▸ **ABOUT THIS EXERCISE**
Return exactly the lines of the records below, starting at the line that contains "Home (461, 30)" and ending at the line that contains "[Open the Menu] (24, 21)", with both of those lines kept.

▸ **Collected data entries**
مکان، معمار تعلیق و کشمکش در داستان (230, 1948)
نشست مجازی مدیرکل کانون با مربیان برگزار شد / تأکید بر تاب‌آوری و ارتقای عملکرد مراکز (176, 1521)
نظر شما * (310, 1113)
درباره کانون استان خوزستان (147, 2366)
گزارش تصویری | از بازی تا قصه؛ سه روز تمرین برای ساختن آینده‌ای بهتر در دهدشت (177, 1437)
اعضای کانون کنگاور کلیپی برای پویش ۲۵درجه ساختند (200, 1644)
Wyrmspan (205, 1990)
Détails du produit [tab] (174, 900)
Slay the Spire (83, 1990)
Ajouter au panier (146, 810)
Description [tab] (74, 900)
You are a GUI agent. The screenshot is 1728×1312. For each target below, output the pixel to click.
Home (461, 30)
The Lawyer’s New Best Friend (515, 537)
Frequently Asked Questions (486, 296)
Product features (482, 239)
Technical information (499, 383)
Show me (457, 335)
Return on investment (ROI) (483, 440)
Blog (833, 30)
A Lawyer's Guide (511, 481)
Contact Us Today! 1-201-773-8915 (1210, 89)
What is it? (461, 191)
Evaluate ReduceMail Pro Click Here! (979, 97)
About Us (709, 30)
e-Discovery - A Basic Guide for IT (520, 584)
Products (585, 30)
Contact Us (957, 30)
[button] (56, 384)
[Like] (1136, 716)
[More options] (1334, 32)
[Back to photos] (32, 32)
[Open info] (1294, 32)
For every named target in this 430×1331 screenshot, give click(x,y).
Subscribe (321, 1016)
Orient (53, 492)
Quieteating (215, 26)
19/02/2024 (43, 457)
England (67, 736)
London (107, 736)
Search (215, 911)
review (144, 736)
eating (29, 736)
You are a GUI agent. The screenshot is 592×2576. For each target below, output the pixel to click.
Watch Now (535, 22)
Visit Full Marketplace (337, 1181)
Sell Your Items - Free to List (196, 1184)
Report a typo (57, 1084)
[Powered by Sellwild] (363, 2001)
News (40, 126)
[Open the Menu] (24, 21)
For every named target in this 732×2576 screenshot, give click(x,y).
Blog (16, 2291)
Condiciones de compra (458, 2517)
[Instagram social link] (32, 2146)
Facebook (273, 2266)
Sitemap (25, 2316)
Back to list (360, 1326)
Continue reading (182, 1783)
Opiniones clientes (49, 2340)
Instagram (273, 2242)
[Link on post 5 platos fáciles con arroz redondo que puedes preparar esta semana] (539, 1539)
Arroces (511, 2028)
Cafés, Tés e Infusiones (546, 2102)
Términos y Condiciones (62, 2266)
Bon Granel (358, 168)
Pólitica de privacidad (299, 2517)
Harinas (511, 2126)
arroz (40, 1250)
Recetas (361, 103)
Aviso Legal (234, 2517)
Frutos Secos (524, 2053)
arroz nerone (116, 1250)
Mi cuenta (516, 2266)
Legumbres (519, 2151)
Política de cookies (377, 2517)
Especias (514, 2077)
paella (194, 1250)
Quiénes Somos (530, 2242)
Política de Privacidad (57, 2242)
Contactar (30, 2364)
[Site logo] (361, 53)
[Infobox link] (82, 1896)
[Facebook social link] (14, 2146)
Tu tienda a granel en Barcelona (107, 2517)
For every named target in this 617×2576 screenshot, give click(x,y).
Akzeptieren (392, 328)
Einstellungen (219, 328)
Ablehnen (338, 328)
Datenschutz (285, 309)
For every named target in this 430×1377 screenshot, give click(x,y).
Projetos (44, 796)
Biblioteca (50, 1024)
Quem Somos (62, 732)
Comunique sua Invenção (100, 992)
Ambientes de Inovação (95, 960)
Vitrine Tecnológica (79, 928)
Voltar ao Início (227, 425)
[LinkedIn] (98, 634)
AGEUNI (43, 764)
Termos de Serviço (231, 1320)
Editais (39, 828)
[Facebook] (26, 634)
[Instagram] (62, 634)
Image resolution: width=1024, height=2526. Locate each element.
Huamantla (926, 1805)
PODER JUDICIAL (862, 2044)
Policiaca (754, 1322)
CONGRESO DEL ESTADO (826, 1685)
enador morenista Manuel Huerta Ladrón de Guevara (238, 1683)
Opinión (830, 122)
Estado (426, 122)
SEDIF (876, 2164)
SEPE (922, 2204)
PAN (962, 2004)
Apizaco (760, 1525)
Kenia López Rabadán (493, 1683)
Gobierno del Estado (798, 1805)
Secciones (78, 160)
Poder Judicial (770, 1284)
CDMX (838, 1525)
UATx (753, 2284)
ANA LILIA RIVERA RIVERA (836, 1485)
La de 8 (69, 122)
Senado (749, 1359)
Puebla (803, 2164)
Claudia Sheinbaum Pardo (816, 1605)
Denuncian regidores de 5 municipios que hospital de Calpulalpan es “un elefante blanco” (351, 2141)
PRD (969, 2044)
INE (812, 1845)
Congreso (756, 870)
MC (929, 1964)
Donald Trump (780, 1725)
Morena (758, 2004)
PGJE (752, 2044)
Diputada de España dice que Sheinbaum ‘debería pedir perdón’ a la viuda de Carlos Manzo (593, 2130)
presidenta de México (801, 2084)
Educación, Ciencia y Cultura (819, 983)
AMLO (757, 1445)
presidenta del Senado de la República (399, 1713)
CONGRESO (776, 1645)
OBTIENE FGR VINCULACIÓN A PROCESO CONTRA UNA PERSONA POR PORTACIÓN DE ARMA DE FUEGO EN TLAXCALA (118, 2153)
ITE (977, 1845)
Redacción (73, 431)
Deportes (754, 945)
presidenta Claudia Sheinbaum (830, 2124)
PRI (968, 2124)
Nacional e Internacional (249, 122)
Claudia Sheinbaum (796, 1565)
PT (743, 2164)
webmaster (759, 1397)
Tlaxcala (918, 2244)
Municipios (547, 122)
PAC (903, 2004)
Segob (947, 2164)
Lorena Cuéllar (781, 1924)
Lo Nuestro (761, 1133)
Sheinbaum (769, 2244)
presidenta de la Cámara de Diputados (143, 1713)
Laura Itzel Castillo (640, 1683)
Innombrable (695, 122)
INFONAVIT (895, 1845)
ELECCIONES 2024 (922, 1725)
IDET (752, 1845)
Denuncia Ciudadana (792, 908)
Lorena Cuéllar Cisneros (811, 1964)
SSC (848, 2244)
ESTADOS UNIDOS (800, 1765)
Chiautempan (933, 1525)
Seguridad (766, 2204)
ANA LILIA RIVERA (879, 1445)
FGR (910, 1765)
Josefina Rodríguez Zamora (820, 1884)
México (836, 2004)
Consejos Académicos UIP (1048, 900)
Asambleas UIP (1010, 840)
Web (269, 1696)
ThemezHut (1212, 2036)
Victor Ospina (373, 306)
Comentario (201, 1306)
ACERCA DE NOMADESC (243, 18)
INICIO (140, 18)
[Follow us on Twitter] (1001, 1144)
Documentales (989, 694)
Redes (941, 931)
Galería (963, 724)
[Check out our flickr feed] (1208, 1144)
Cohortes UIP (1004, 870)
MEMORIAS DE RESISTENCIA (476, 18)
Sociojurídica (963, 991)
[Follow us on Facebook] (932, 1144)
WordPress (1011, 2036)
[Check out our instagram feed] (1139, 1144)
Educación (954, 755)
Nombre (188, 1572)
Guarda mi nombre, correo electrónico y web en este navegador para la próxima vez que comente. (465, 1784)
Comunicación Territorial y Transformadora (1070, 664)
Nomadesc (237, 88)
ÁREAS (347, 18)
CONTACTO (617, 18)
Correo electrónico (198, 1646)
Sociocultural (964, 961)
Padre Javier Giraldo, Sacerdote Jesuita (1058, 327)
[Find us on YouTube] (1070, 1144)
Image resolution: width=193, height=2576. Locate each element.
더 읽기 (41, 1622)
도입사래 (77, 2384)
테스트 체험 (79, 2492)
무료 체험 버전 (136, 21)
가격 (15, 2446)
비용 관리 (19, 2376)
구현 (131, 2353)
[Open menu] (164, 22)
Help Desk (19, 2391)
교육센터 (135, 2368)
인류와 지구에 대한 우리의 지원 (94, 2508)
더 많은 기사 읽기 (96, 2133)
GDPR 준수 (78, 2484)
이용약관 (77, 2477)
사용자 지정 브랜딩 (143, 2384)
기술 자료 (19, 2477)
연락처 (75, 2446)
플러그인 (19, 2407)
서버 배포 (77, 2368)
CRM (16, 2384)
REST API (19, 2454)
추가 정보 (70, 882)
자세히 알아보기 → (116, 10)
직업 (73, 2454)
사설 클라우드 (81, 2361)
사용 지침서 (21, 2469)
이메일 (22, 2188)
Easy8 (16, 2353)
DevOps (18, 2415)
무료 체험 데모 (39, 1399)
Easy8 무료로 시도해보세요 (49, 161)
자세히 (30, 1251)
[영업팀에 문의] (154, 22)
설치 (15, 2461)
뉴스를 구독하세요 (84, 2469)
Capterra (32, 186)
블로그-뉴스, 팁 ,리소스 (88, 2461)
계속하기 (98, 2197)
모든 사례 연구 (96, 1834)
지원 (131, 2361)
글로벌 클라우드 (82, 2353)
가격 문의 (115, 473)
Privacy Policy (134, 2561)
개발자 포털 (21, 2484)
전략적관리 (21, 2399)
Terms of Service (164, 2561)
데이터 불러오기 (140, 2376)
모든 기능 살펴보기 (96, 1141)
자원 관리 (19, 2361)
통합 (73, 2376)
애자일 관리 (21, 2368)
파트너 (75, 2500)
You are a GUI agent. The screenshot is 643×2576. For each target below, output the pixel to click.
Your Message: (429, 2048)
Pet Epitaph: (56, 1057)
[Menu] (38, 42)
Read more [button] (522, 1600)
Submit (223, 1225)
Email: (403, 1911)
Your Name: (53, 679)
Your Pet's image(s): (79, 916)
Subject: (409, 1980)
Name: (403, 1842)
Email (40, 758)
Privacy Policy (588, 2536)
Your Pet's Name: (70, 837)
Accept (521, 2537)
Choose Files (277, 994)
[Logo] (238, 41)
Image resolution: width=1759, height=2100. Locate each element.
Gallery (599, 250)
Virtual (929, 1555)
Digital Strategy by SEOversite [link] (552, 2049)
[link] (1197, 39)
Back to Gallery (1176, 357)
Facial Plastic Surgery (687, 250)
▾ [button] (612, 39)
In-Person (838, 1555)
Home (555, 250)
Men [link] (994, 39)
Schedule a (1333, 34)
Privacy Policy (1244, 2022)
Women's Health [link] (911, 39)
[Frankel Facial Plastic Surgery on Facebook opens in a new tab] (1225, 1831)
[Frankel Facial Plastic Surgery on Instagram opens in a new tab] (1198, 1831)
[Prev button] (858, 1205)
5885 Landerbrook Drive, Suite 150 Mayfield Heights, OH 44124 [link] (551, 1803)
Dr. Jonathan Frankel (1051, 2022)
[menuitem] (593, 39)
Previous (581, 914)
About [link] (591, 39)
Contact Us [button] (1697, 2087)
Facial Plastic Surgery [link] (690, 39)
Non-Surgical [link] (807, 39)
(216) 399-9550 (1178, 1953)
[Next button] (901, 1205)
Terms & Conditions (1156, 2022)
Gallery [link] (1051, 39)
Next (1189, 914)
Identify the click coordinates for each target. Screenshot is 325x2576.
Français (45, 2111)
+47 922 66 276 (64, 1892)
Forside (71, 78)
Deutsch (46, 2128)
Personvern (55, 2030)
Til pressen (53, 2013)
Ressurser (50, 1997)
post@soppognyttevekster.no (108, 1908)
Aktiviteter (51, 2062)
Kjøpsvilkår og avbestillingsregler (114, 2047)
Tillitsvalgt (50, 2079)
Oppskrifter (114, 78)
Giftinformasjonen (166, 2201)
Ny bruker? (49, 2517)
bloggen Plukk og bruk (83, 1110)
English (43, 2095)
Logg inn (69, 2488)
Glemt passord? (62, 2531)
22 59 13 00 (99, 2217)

▸ **SOLUTION**
Home (461, 30)
The Lawyer’s New Best Friend (515, 537)
Frequently Asked Questions (486, 296)
Product features (482, 239)
Technical information (499, 383)
Show me (457, 335)
Return on investment (ROI) (483, 440)
Blog (833, 30)
A Lawyer's Guide (511, 481)
Contact Us Today! 1-201-773-8915 (1210, 89)
What is it? (461, 191)
Evaluate ReduceMail Pro Click Here! (979, 97)
About Us (709, 30)
e-Discovery - A Basic Guide for IT (520, 584)
Products (585, 30)
Contact Us (957, 30)
[button] (56, 384)
[Like] (1136, 716)
[More options] (1334, 32)
[Back to photos] (32, 32)
[Open info] (1294, 32)
For every named target in this 430×1331 screenshot, give click(x,y).
Subscribe (321, 1016)
Orient (53, 492)
Quieteating (215, 26)
19/02/2024 (43, 457)
England (67, 736)
London (107, 736)
Search (215, 911)
review (144, 736)
eating (29, 736)
You are a GUI agent. The screenshot is 592×2576. For each target below, output the pixel to click.
Watch Now (535, 22)
Visit Full Marketplace (337, 1181)
Sell Your Items - Free to List (196, 1184)
Report a typo (57, 1084)
[Powered by Sellwild] (363, 2001)
News (40, 126)
[Open the Menu] (24, 21)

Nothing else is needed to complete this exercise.